As an example, when I was playing straight from the BBB in SR2, I had a player that had a cross-dressing ork sam as a character. The guy drove around in an old Kombi Van, with "Cortex Bomb" tattooed on his forehead, and was a real pyromaniac. Which was fine because it worked. But then, when I got books like Neo-Anarchists Guide to Real Life, Corporate Security Handbook, and Lone Star, there were all sorts of ways to screw with blatant 'runners. Over time characters started to get toned down, and act professional, get all the right gear to go full stealth, etc..

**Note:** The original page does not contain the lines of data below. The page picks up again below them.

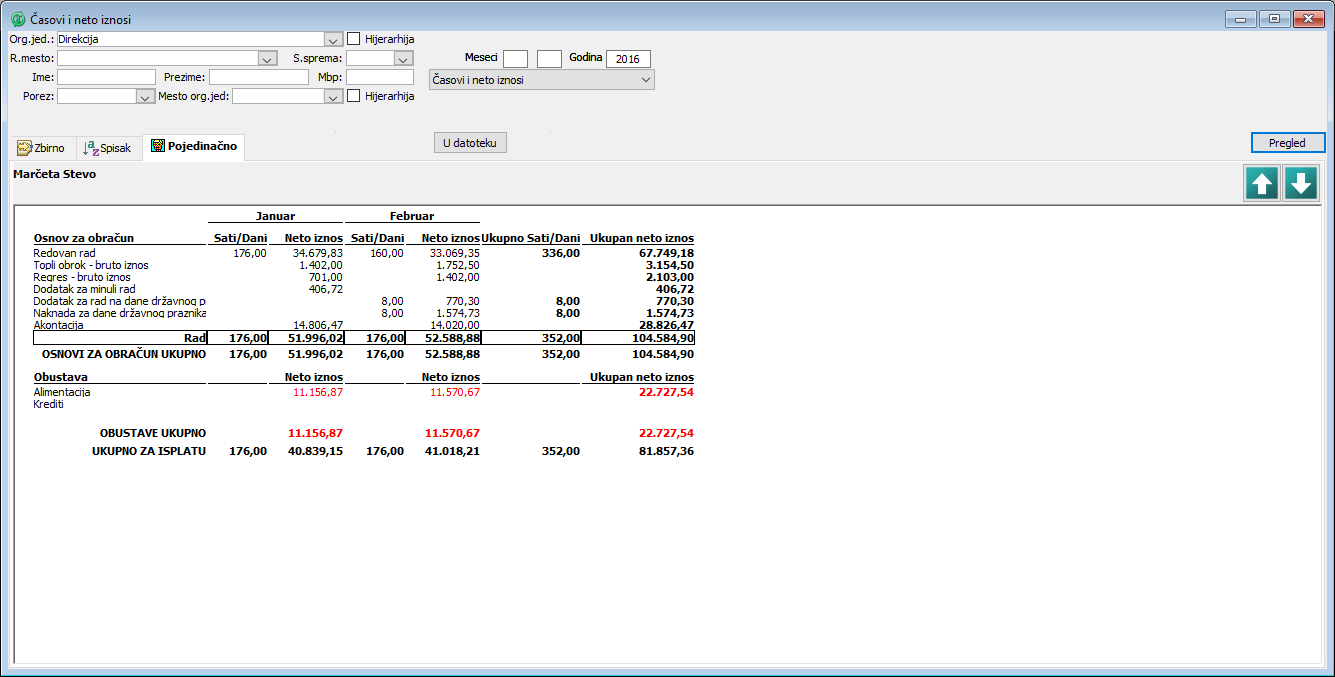
Task: Select the Pojedinačno tab
Action: 194,147
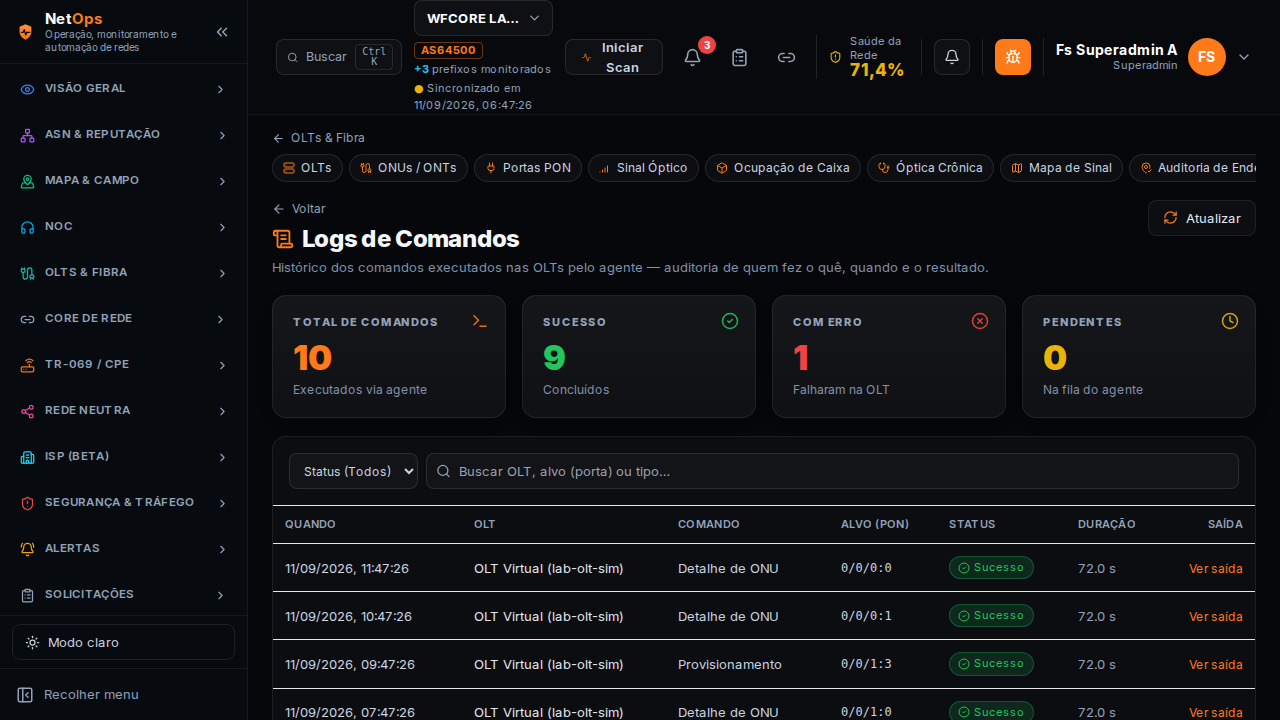
Task: Open the WFCORE LA... organization dropdown
Action: [483, 18]
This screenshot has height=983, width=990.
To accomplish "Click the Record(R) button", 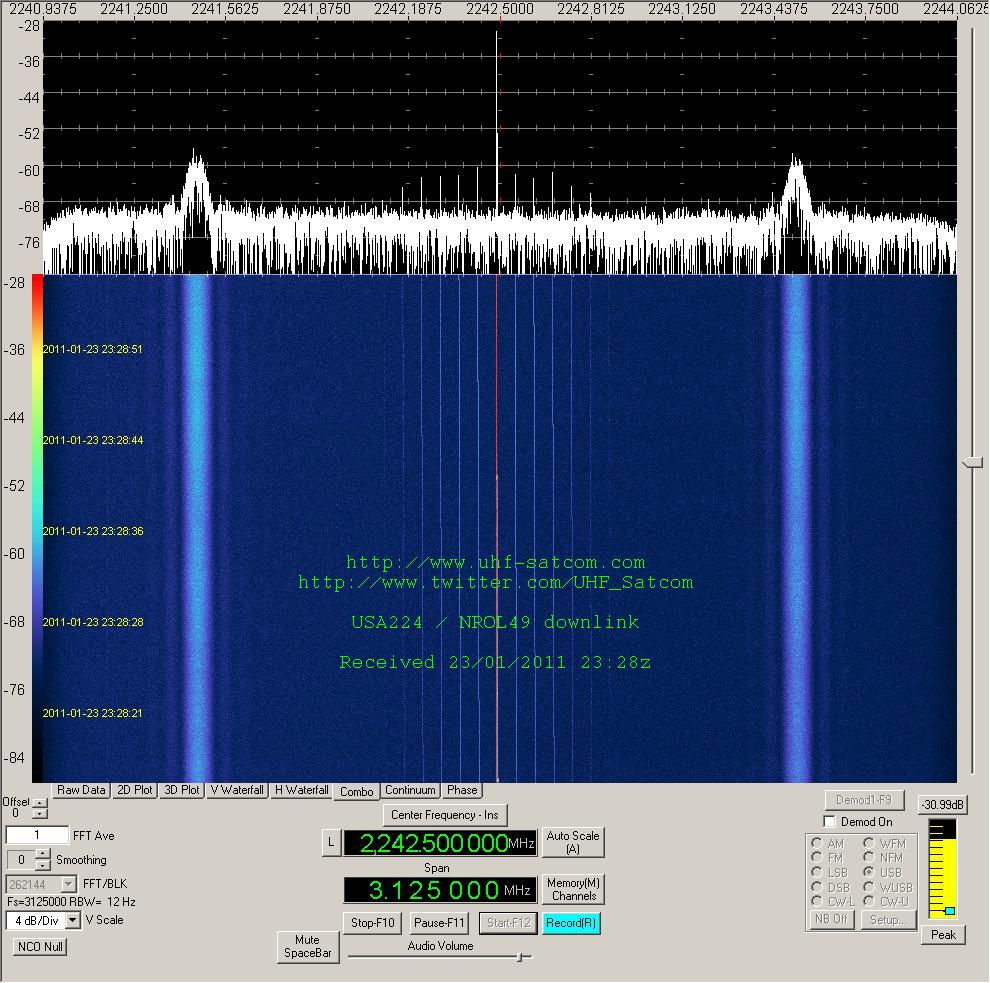I will [572, 923].
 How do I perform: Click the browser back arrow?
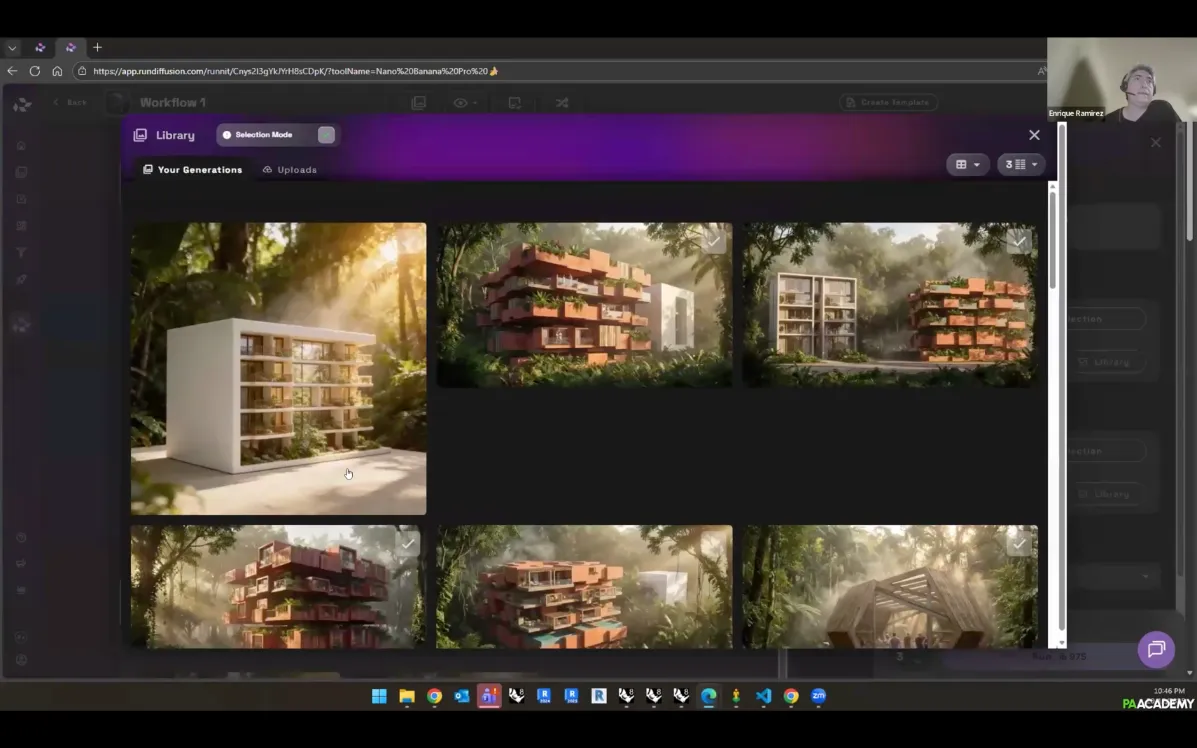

I guess things did become a bit clinical, but, I suppose, it was because everyone wanted to try out the shiny new toys in the new books (GM included). There is still a place for the over-the-top guys with pink mohawks and dressing like cowboys; it's all to do with the way you play the game. Just don't expect the GM/Johnson to offer them the big paying jobs; guys like that aren't going to be living in (traditional) Middle or High lifestyles, and won't get the jobs to pay for said lifestyles. They are going to get the more street oriented jobs, because that is the image that they portray, and the life that they lead.

I have two problems with this:

1. It's penalizing players for being creative and trying to have some fun with their characters. Essentially, if you aren't playing Jack Bauer, you're living in a cardboard box.

2. As has already been mentioned, if you wanted a job pulled off with professional precision, you'd just use corporate black ops.